1) Acquiring the necessary credentials

2) Requesting necessary firewall configuration, DNS config etc.

 

I have combined these two functions for several reasons. One is that if the PKIX world was to suggest a new enrollment process that was not DANE friendly right now there would be fightin’ words and a counter proposal.
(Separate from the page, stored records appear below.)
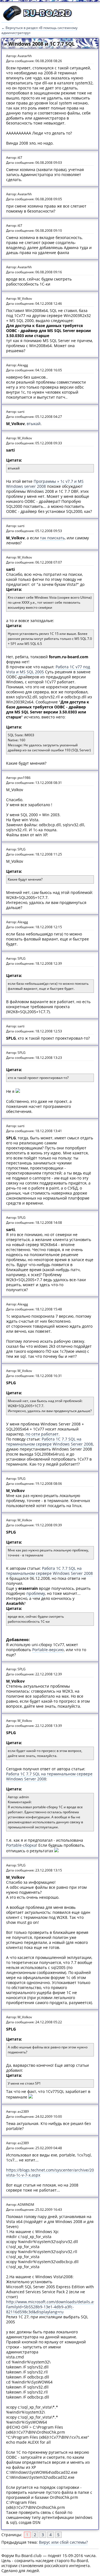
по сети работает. (43, 1434)
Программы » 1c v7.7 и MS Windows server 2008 (45, 484)
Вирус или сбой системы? (63, 2542)
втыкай (34, 423)
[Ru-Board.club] (37, 20)
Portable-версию (48, 1649)
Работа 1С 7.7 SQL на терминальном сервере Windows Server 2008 (49, 1441)
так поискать (52, 537)
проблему (35, 1593)
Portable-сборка (21, 1845)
The other is that it just makes total sense to wrap everything up into one service.

 

 

The approach described greatly simplifies the whole process of applying for a certificate IF THE SPEC IS SUPPORTED BY THE SERVER. Lets face it, I can write a plug in that makes it really easy to apply for certs from Apache but the pain of installing the plug in and running Apache with it is going to be much greater than the pain of applying for a cert.

 

As with all my recent work, it builds on the SXS-Connect protocol which is simply a mechanism that allows me to bind the end-entity to use the certificate to the service supplying it.

 

http://tools.ietf.org/html/draft-hallambaker-wsconnect-08

 

At the moment the spec only describes use for applying for a PKIX cert using a CSR and I have only tried it for TLS and S/MIME. But it would work equally well for other cert request formats and other types of cert. SAML assertions for example. I think it would work for PGP as well.

 

 

The description is centered on the most common SOHO small business applying for cert use case but the scheme is certainly applicable to more complicated schemes with firewalls, in-house local RAs etc.